In Brisbane, new listings were down 22.5 per cent on the equivalent four weeks in 2022, while total listsings were down 1.8 per cent.
Major reforms to prevent developers from invoking sunset clauses to terminate off-the-plan land sales contracts in a bid to take advantage of increasing property prices have been flagged in Queensland.
But the industry has warned the proposed changes come at a time “when the housing system can least afford uncertainty and instability and a clampdown on the access to funding”.
In a statement, the Queensland government indicated work was under way on amendments to legislation “to strengthen consumer protections” for off-the-plan residential property contracts for the sale of land.

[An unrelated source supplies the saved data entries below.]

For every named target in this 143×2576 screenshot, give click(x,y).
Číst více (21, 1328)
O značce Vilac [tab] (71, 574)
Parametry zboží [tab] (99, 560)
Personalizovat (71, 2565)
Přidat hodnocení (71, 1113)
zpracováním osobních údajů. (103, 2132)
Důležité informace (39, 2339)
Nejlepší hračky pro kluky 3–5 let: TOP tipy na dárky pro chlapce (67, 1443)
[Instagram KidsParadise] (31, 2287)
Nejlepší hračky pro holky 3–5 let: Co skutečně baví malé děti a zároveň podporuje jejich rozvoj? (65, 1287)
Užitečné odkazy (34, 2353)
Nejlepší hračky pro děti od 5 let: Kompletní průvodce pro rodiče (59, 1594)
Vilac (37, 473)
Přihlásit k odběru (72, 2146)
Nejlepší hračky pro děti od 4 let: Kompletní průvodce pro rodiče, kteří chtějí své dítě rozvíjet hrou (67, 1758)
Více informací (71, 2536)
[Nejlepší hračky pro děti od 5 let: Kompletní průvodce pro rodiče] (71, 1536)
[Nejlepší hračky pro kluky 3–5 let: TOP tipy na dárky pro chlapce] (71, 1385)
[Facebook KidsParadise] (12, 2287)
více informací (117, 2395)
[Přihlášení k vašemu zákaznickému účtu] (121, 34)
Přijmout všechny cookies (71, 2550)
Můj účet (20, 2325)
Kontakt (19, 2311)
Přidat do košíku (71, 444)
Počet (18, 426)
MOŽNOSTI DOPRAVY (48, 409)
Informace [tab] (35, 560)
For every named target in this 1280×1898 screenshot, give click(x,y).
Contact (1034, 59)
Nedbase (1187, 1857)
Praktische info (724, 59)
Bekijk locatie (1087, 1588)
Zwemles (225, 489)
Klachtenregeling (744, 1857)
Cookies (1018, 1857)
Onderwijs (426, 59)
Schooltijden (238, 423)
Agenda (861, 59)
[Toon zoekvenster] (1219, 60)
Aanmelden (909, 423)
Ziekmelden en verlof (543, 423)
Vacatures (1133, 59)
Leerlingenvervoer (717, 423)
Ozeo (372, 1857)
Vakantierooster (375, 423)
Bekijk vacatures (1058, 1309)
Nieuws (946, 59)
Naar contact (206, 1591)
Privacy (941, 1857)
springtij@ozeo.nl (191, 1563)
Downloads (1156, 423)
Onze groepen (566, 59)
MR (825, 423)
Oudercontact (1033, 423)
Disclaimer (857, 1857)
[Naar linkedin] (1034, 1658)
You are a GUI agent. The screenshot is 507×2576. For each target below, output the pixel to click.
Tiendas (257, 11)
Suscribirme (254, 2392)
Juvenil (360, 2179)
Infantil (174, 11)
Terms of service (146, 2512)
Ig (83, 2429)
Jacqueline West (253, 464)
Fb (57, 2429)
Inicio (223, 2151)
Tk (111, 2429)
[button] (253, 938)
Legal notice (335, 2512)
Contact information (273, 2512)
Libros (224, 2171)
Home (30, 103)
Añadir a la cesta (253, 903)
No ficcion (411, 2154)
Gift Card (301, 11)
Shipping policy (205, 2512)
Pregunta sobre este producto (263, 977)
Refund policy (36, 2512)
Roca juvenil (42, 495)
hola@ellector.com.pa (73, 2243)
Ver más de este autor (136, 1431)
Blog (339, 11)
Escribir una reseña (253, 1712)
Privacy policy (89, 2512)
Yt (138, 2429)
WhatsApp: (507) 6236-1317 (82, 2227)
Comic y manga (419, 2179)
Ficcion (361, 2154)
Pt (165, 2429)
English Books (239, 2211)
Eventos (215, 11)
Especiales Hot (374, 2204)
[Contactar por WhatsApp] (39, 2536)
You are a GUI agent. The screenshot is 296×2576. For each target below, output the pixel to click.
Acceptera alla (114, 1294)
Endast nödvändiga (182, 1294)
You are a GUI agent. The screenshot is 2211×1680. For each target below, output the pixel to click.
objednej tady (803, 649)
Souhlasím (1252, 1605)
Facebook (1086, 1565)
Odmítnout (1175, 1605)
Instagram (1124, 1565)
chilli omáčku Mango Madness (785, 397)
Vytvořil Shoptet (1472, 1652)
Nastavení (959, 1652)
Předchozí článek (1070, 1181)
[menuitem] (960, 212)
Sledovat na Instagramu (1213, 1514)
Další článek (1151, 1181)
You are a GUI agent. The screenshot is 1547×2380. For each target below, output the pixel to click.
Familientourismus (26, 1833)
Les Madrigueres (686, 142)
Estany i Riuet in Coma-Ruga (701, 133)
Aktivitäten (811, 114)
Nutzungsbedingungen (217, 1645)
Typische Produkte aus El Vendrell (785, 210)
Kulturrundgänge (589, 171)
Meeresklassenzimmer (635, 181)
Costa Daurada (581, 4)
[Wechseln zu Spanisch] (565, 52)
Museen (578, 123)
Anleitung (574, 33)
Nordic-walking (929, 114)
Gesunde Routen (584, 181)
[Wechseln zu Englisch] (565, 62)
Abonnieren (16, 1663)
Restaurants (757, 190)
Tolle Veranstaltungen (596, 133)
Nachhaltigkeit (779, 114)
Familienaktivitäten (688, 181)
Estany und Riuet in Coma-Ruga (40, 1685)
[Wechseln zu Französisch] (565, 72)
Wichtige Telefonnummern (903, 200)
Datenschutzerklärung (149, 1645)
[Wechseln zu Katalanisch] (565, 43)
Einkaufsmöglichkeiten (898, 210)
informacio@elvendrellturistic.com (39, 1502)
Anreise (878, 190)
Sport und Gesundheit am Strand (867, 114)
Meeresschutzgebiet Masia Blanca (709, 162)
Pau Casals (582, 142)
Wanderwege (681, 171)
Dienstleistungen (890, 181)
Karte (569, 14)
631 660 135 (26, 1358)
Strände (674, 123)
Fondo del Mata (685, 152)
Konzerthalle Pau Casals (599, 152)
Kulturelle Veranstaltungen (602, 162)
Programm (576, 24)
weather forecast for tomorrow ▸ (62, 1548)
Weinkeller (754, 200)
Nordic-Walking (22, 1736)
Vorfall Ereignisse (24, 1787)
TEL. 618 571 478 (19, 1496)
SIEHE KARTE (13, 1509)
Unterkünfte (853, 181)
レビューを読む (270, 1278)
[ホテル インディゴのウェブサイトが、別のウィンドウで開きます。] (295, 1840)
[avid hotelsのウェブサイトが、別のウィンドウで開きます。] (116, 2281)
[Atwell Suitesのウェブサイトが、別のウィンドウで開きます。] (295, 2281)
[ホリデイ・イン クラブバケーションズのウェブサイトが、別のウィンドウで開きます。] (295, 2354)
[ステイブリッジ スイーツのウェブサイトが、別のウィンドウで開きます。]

Approval for 1100 new housing lots has been granted by the Queensland government for what has been dubbed the state’s fastest-growing residential community.
Aura, a 2350sq m urban development at Caloundra South on the Sunshine Coast, is on its way to becoming a new regional city of 50,000 people on the Sunshine Coast.
The latest slew of blocks given the green light brings the masterplanned community about halfway to its target of providing lots for 20,000 new homes.
Planners will run the rule over four Brisbane inner-city hotspots to assess their densification, connectivity and development opportunities.
The Brisbane City Council has released its Inner City Strategy document, which deputy mayor Krista Adams says will help to shape future growth of the economic powerhouse of south-east Queensland. The target areas for precinct renewal are Kurilpa, Albion, Newstead and Woolloongabba.
“We need to go up, not out,” Adams said.